Nella Bibbia i bambini sono incoraggiati a porre domande ai loro genitori e questi a prenderle seriamente e a rispondervi. Sono autorizzati a fare domande su usi e costumi del popolo a cui appartengono per coltivare la memoria, che non è sempre e solo fatta di aspetti positivi (Es 12,26s.; Gl 1,3). Innanzi tutto non va nascosto loro il problema. La necessità ineludibile della comunicazione non deve sacrificare la verità che va detta anche quando è difficile da dire e da udire. Nascondere la realtà della minaccia non aiuta anzi amplifica l'ansia e l'incertezza. La gravità del problema e della situazione non vanno nascoste, ma vissute con uno spirito di fiducia nel Signore e nelle capacità limitate ancorché estese della medicina, che non va idolatrata, ma posta al servizio dell'umanità e della salvezza olistica del Vangelo. I bambini devono essere aiutati a coltivare nella preghiera a Dio la fiducia nella possibile soluzione del problema. Il Dio che ci parla nella sua parola, a cui parliamo nella preghiera e che ci esaudisce nelle nostre richieste, è infinitamente più grande e potente di ogni possibile coronavirus.

Pochi possono vantare nel loro curriculum un naufragio in mare: l'apostolo Paolo è uno di questi. Anzi, egli ne poteva vantare più di uno, ma di uno ci narra il suo collaboratore Luca nel libro degli Atti al capitolo 27. Il destino di 276 persone sembrava definitivamente segnato, se non fosse stato per il fatto che Dio, volendo Paolo a Roma per la testimonianza del Vangelo, portò in salvo anche i restanti 275 dell'equipaggio. Siamo chiaramente dinanzi ad una situazione umana fuori controllo, tuttavia sotto la divina provvidenza di Dio, a cui sono soggetti quegli elementi naturali che rendevano la circostanza fuori controllo. Perché nel mondo di Dio nulla gli sfugge, ma tutto è sotto il suo controllo.

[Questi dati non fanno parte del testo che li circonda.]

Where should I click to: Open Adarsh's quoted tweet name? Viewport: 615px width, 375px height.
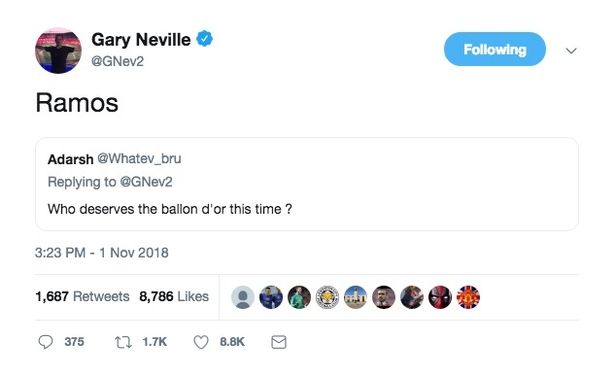71,159
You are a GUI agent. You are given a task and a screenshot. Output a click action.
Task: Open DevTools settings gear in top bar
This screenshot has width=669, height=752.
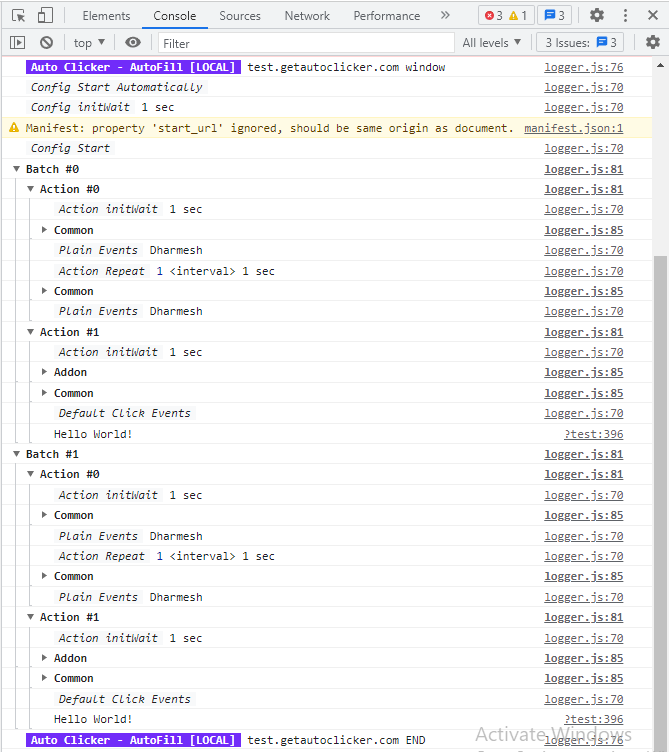[597, 15]
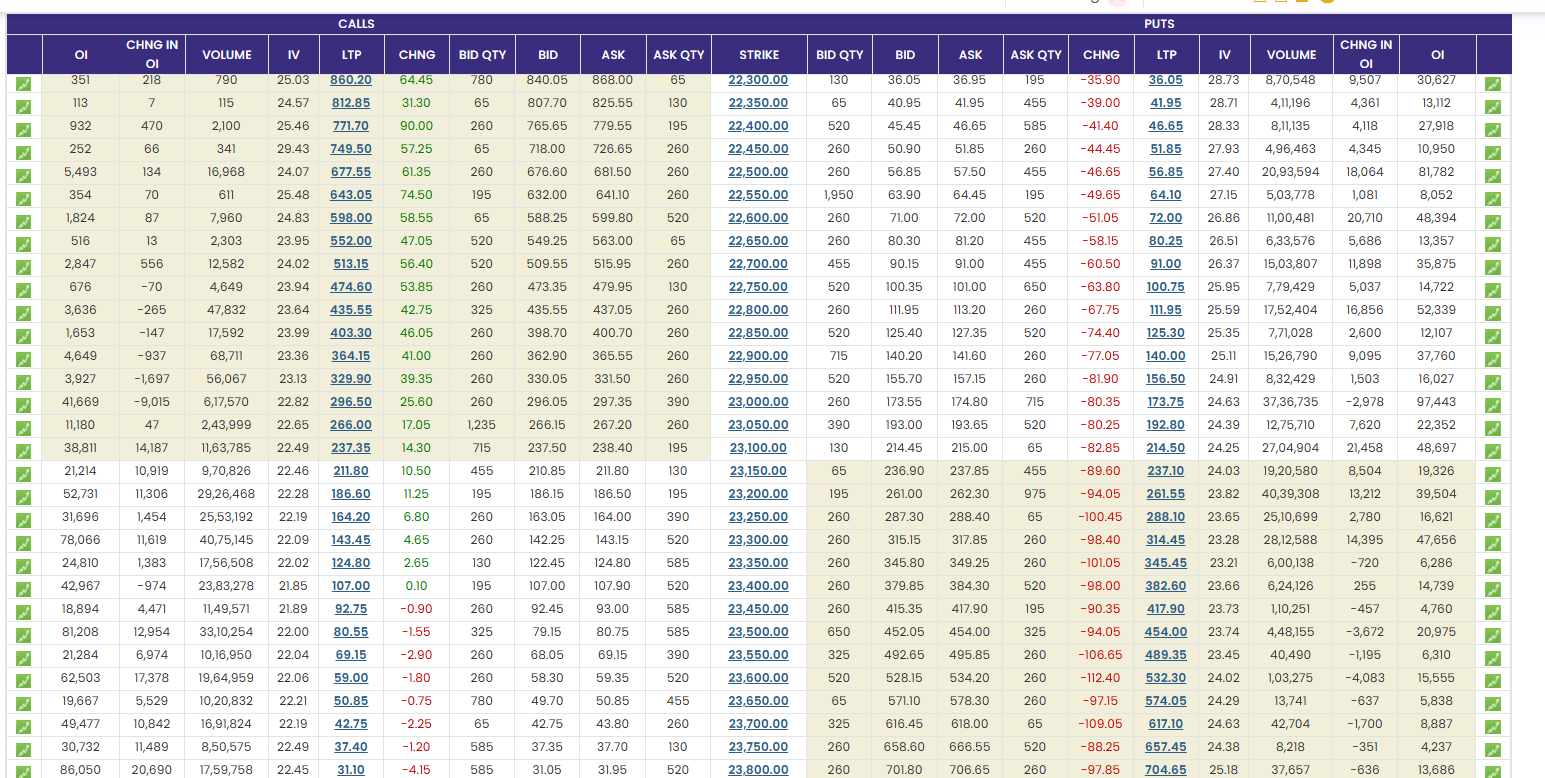Click the puts chart icon for the 22,900.00 row
The width and height of the screenshot is (1545, 778).
[1493, 360]
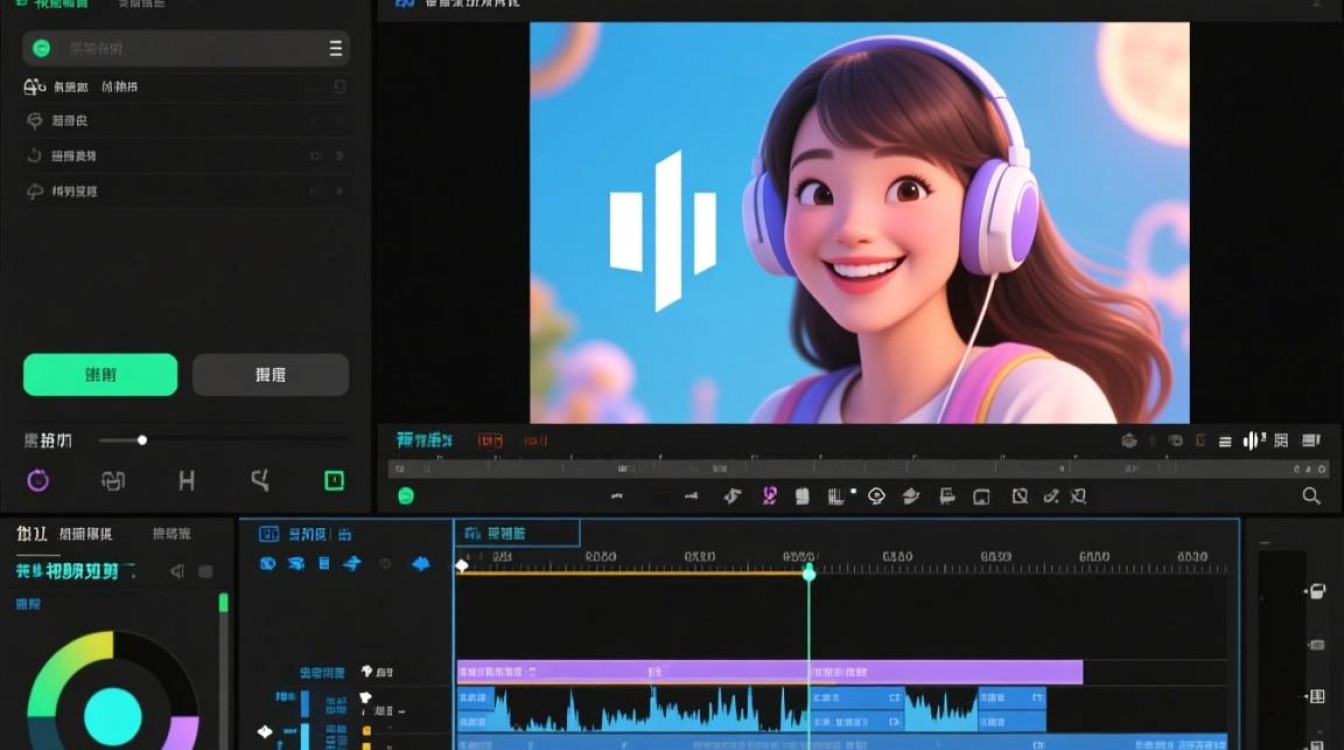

La Bibbia ci narra di altre circostanze in cui una situazione umana apparentemente fuori controllo si rivela pienamente sotto il controllo della provvidenza di Dio. Si pensi alla storia di Giuseppe, di Giobbe e di Gesù stesso, la cui morte in croce, che determina tra i suoi una sorta di "rompete le righe!", si rivela essere sotto il pieno controllo del Padre, che non viene meno nemmeno nel momento dell'abbandono.

Nelle famiglie di cristiani confessanti questo problema deve essere vissuto come una opportunità concreta di aiutare i bambini a vivere con più realismo il loro rapporto con Dio, il quale ha detto: "Io non ti lascerò e non ti abbandonerò" (Ebrei 13,5). Dinanzi ad una situazione che pare sfuggire di mano è possibile fare ancora l'esperienza della provvidenza del Signore. Per quanto compromessa può apparire la situazione in cui veniamo a trovarci, essa non sfugge all'agire provvidenziale di Dio.
La scuola sembra aver fornito ai nostri ragazzi solo uno slogan da rilanciare: “tutto andrà bene”. La famiglia cristiana confessante, più appropriatamente, condividerà con loro una verità in cui credere, una speranza da coltivare e rilanciare e un amore da incarnare.